SPCA seizes four horses due to abusive training practices

SPCA seizes four horses due to abusive training practices

Cap de Bon Homme SPCA inspectors had to acquire a court order to gain access to a property in Grassy Park, Cape Town, after the owner denied them access to conduct an examination, culminating in the confiscation of four Saddle horses maintained in deplorable conditions and trained using brutal methods.

The Cape of Good Hope SPCA received a complaint regarding horses maintained in substandard circumstances on a Grassy Park farm.

As a result of the filthy living circumstances, the complaint additionally mentioned a strong ammonia odor in the air and flies everywhere.

Inspectors from the Cape of Good Hope SPCA launched an investigation as a result.

The inspectors were denied entrance to the Grassy Park property by the owner, who demanded that they return with a court order.

Inspectors had no choice but to petition the Wynberg Magistrates Court for an order under the Animals Protection Act 71 of 1962 and Regulation 468 in order to get entry to the property and investigate.

The inspectors returned to the Grassy Park property with representatives of the Grassy Park South African Police Service (SAPS) and the Law Enforcement: Animal Control Unit of the City of Cape Town.

The team had no idea what they would discover on the site.

When the inspectors arrived at the property, the initial impression was quite suspicious.

A woman in the front yard demanded that the crew wait outside while she called the property owner.

Chief Inspector Jaco Pieterse and Inspector Jeffrey Mfini felt uneasy about the arrangement and followed the woman into the residence.

As the woman entered the backyard property with the inspectors on her heels, she told the owner immediately that the SPCA was present.

The owner was not pleased with the SPCA’s presence on his farm, especially as they were cruelly and antiquatedly training one of their horses.
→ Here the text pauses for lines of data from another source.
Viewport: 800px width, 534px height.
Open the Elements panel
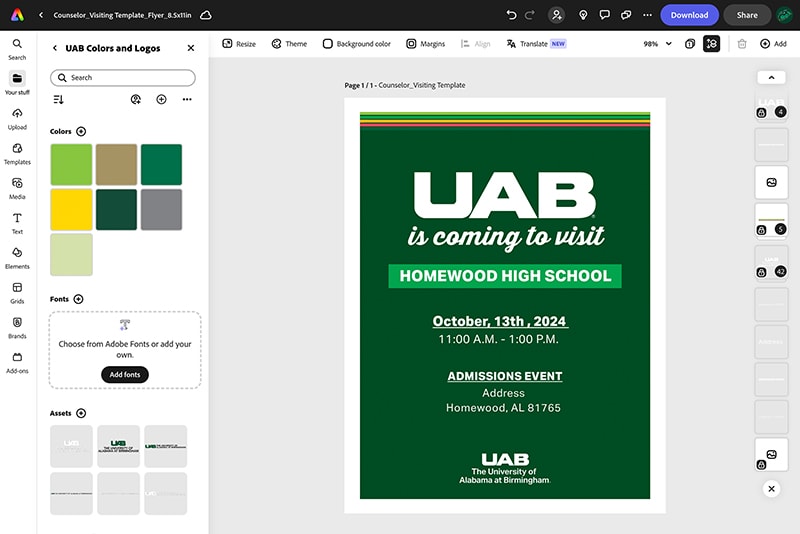pos(17,258)
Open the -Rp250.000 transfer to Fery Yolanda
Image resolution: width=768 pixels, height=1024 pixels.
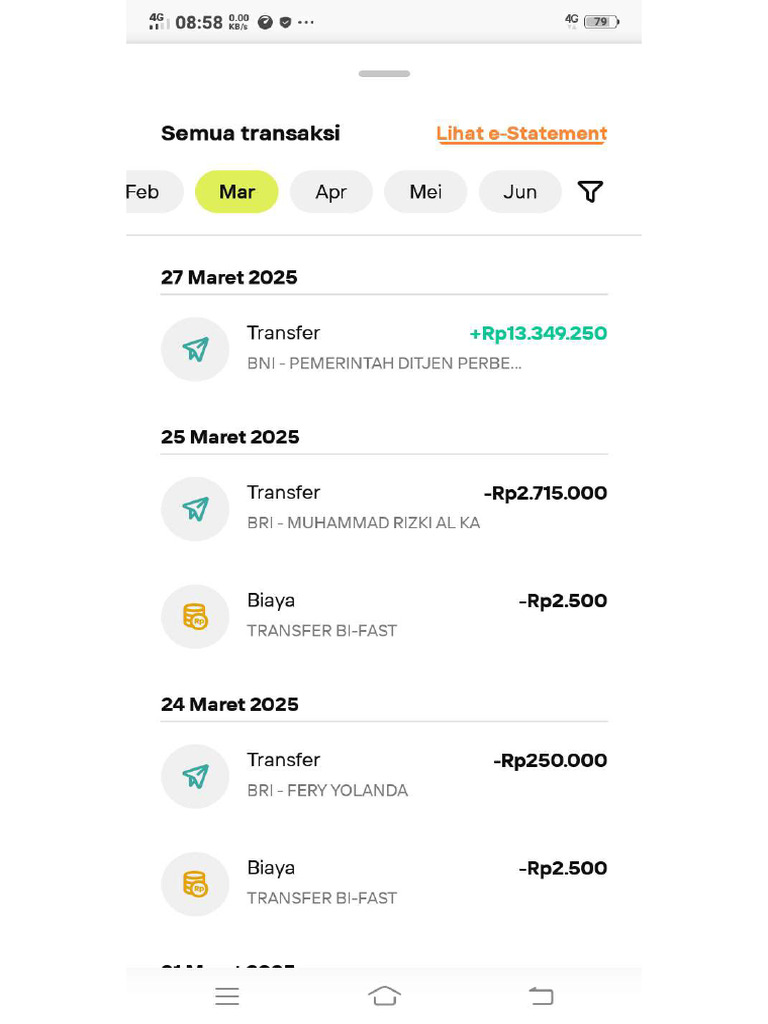(384, 776)
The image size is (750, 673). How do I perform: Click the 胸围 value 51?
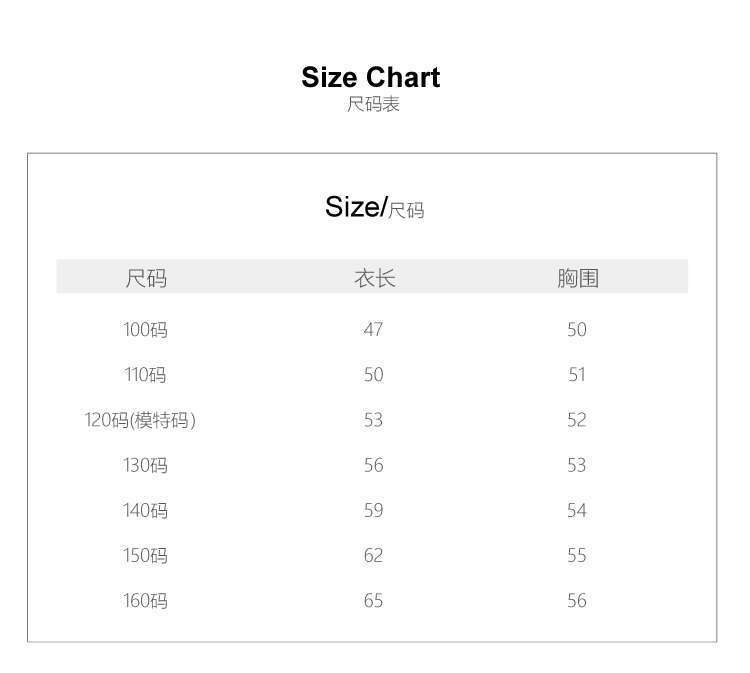577,375
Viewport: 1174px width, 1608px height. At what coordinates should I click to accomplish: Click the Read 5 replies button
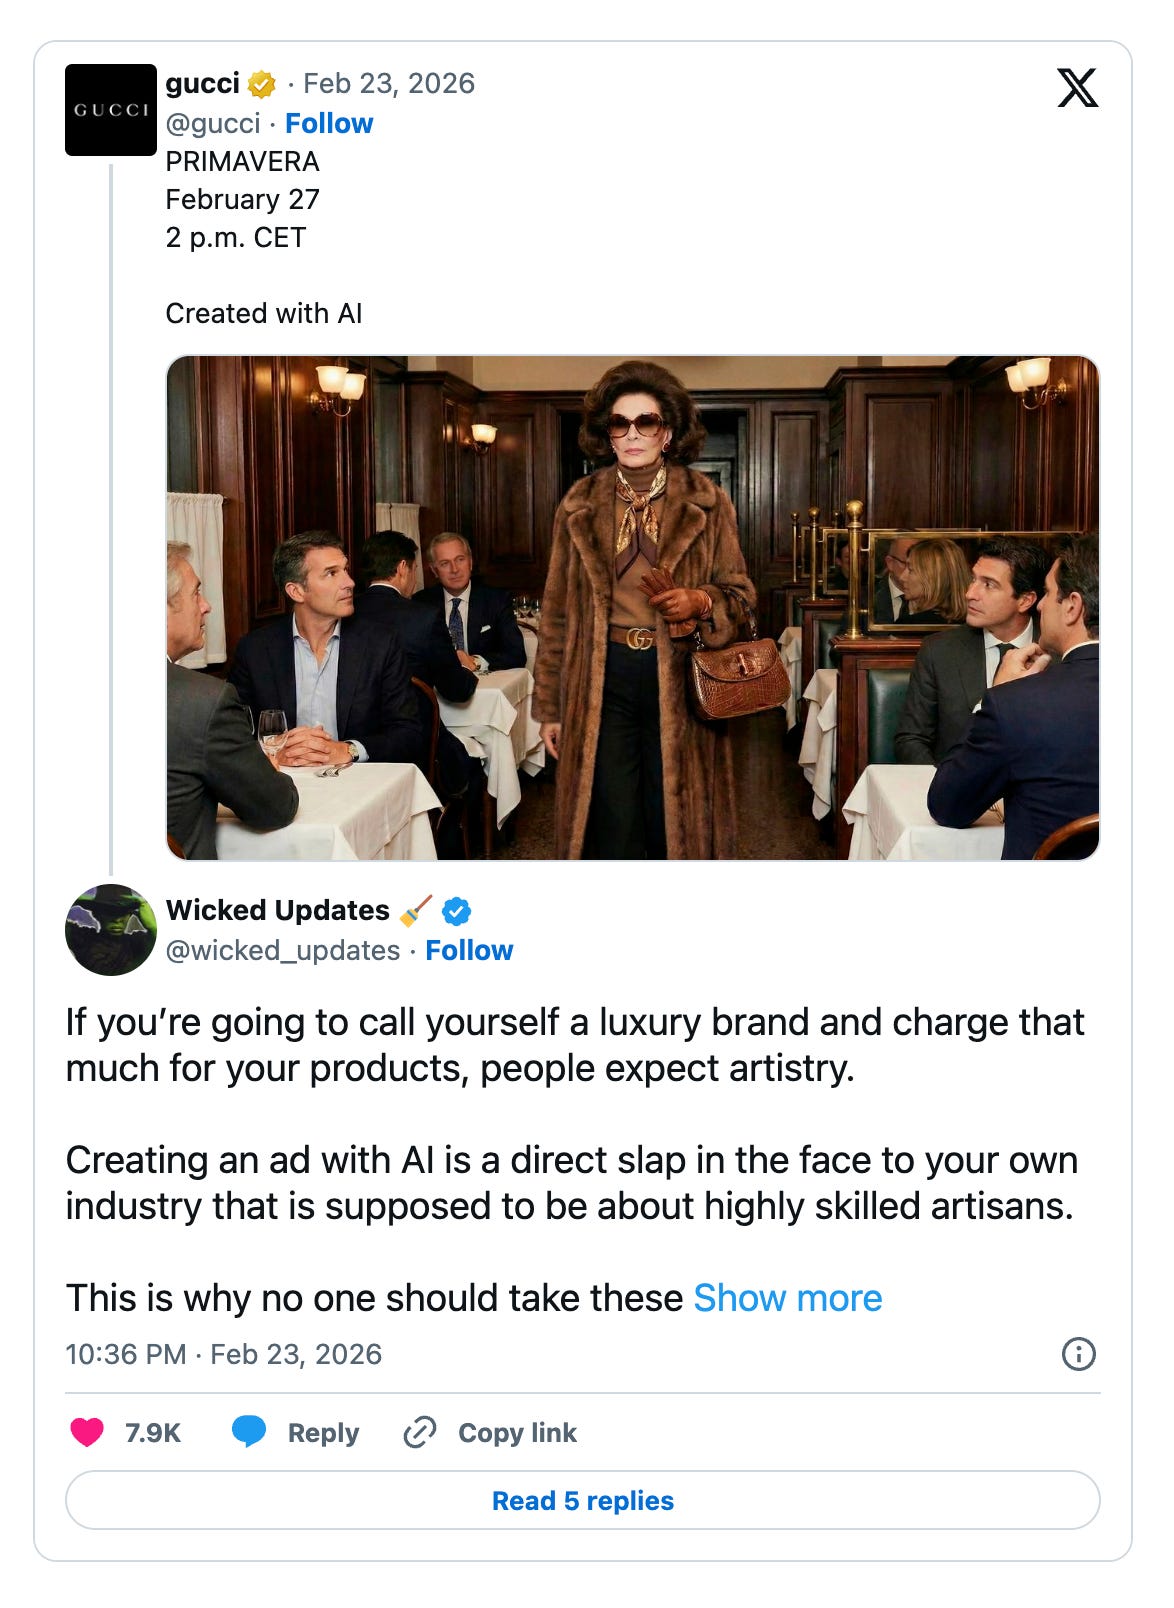tap(583, 1500)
Inspectors were horrified by what they discovered. A male Saddle horse was discovered restrained. His head was pulled onto his chest, and his neck was forced into a hyper-flexed, arched bow before being tied in this unnatural posture.

The poor animal was unable to raise or lower his head or move it to the left or right to alleviate the muscle torment or mouth discomfort because of the tight sections of rope linked to his bridle, through his bit, and onto a roller.

This agony had been inflicted on the horse for a lengthy period of time.

“He was saturated in sweat, with enlarged veins and blood vessels from exertion. The thick white foam that covered his mouth and nostrils, along with her large eyes and rigid facial muscles, told volumes about his extreme state of discomfort. SPCA Chief Inspector Jaco Pieterse remarked

One of the trainers hurriedly attempted to loosen the rope to prevent the inspectors from photographing and filming the brutal training technique. Inspectors were able to promptly intercept and collect evidence for criminal prosecution.

Upon further examination, the inspectors discovered three additional Saddle horses housed in unsuitable stables at the rear of the residential property.

There was a distinct odor of ammonia in the air. Within the so-called stables, there was little to no ventilation. The horses had no access to clean water, and their living conditions were filthy and unsanitary.

“This torture technique, which is almost identical to the Rollkur technique, involves the forced, aggressive, over-flexion of the horse’s neck, with the effect of forcing the horse into an artificial outline requirement for competing Saddle horses and holding it in that position for extended periods of time. This is inhumane, according to SPCA Chief Inspector Jaco Pieterse.

This training method is exceedingly brutal and produces great emotional and physical distress in any animal subjected to it. It has no advantage for the animal and is a cruel and self-serving behavior by the owner to increase the performance of the animal in competition.

Hyperflexion inhibits the animal’s ability to breathe by generating a dynamic blockage of the upper respiratory tract due to the extreme bend crushing the vocal folds as the enormous lungs try to suction air into the body — image choking as you struggle for each breath. Extreme pressure on the parotid gland is manifested by an abundance of salivation.

This torture technique has been known to produce muscle rips, bone spurs, and degeneration of the spine due to the incorrect positioning of the vertebrae if done repeatedly.

The proprietor was quite aggressive and often yelled at the inspectors.

Constantly, members of the SAPS were required to interfere in an effort to restore order.

When the inspectors notified the owner that his horses would be confiscated, the owner became aggressive and struck Chief Inspector Jaco Pieterse, stopping him and the team from executing their responsibilities.

The men of the SAPS intervened promptly.

Members of the SAPS apprehended the owner, and inspectors filed official criminal charges in accordance with section 71 of the Animals Protection Act of 1962 for animal cruelty, obstruction, and assault.

The owner is scheduled to appear before the Wynberg Magistrates Court for the first time on Thursday, January 19, 2023.

The team confiscated the horses and transported them safely into the SPCA horsebox.

The horses were transported to the SPCA Horse Care Unit for further veterinary care and examination.